Dije que la vería a la noche siguiente, tan pronto como oscureciera del todo. Se restregó contra mí y dijo que estupendo.

—Pero querido, ¿es que tienes que irte ahora?

—Bueno, creo que sí —dije—. Myra se estará preguntando qué ocurre, y aún tengo que llevar a casa a la señora Hauck.

—Entiendo —dijo—. Casi me había olvidado de Rose.

—Sí, tengo que llevarla a su casa —dije refunfuñando—. Myra le prometió que lo haría.

—¡Pobre Nick! —Amy me acarició la mejilla—. Todo el mundo dándole órdenes.

—Bueno, a mí no me importa —dije—. Después de todo, alguien tiene que ocuparse de la pobre señora Hauck.

—¡Cierto! ¿Y no es una suerte que disponga de alguien tan ávido de cuidarla? ¿Te has dado cuenta, Nick, de que la pobre señora Hauck parece sobrellevar notablemente bien sus preocupaciones? Parece radiante del todo, me atrevería a decir que como una mujer enamorada.

—¿Tú crees? —dije—. No puedo decir que lo haya advertido.

—Quédate un rato más, Nick. Quiero hablar contigo.

—Creo que será mejor dejarlo para mañana por la noche —dije—. Es un poco tarde y…

—¡No! Ahora, Nick.

—Pero Rose, o sea, la señora Hauck… está esperando. Y yo…

—Déjala estar. Me temo que no es el único contratiempo que puede sufrir. ¡Ahora, adentro!

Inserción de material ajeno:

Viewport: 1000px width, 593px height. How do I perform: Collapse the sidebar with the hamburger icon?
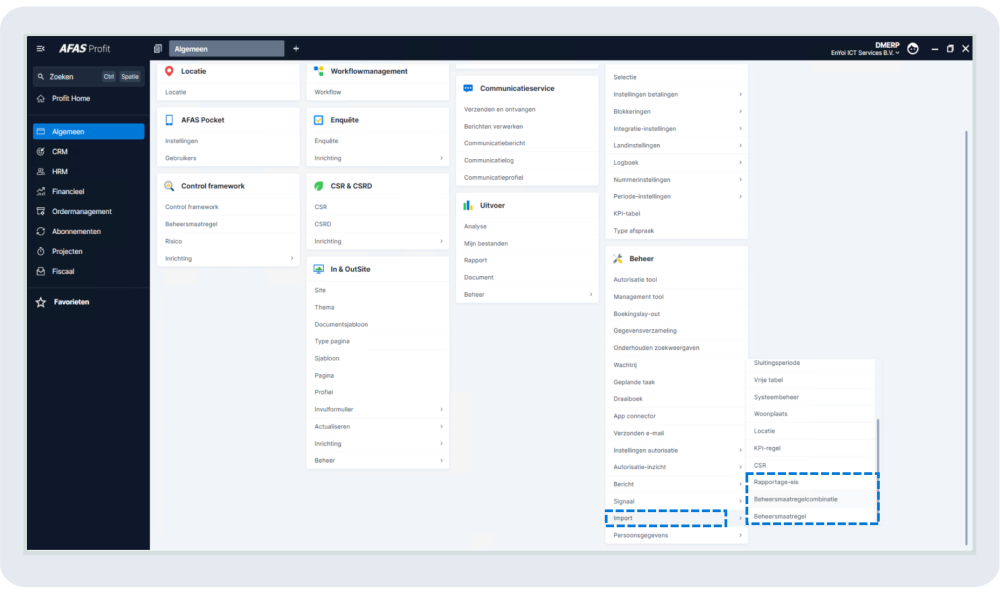[41, 48]
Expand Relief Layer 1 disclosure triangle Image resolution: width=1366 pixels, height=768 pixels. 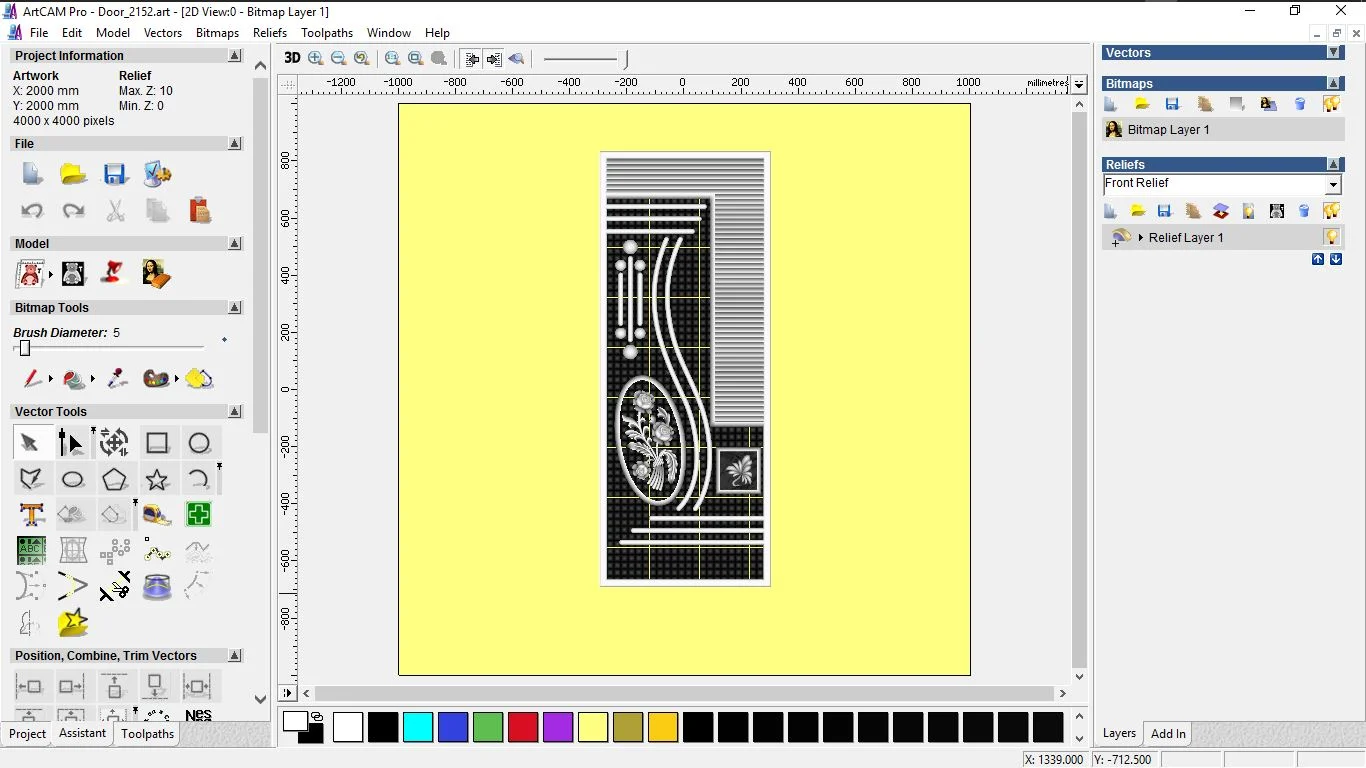1141,238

Abrió la puerta, entró y yo entré tras ella. Me cogió la mano en la oscuridad y me condujo por la casa hasta su dormitorio. Había tenido gracia que dijera que quería hablarme, porque no dijo ni una palabra.

O casi ninguna.

Luego, se tendió de espaldas, bostezó y se estiró; un tanto inquietante, porque yo nunca podía ver bien en la oscuridad y tardaba en vestirme.

—¿Querrías darte un poco de prisa, querido? Me siento a gustísimo, relajada y con sueño. Y quisiera dormir.

—Bueno, ya me falta poco —dije—. ¿De qué querías hablarme, por cierto?

—De tu forma de hablar. No eres un paleto, Nick. ¿Por qué hablas como si lo fueras?

—Por costumbre, supongo. Una especie de rutina de la que me he hecho esclavo. Sé que vale mucho el hablar bien. Uno lo olvida porque no le hace falta, y en seguida pierde la onda. Lo que está mal le parece bien y al revés, digo yo.

La cabeza de Amy se removió en la almohada, los ojos dilatados y resaltando en su rostro pálido mientras me observaba.

—Creo que sé a qué te refieres, Nick —dijo—. En cierto modo, eres víctima del mismo proceso.

—¿Sí? —dije mientras me ponía las botas—. ¿Qué quieres decir, Amy?

—Por lo menos, empiezo a ser una víctima —dijo—. ¿Y sabes una cosa, querido? Creo que me gusta.

Me puse en pie, metiéndome los faldones de la camisa.

—Amy, ¿qué es lo que queréis decirme?

—Nada que no pueda esperar a mañana por la noche. Más aún, no creo que tenga nada que decirte entonces. Y dije también otras cosas, querido. Posiblemente no me escuchabas. Pero tienes que irte; espero que la señora Hauck no haya perdido la paciencia.

—Sí —dije—. Yo espero lo mismo.

Pero me daba en la nariz que la había perdido.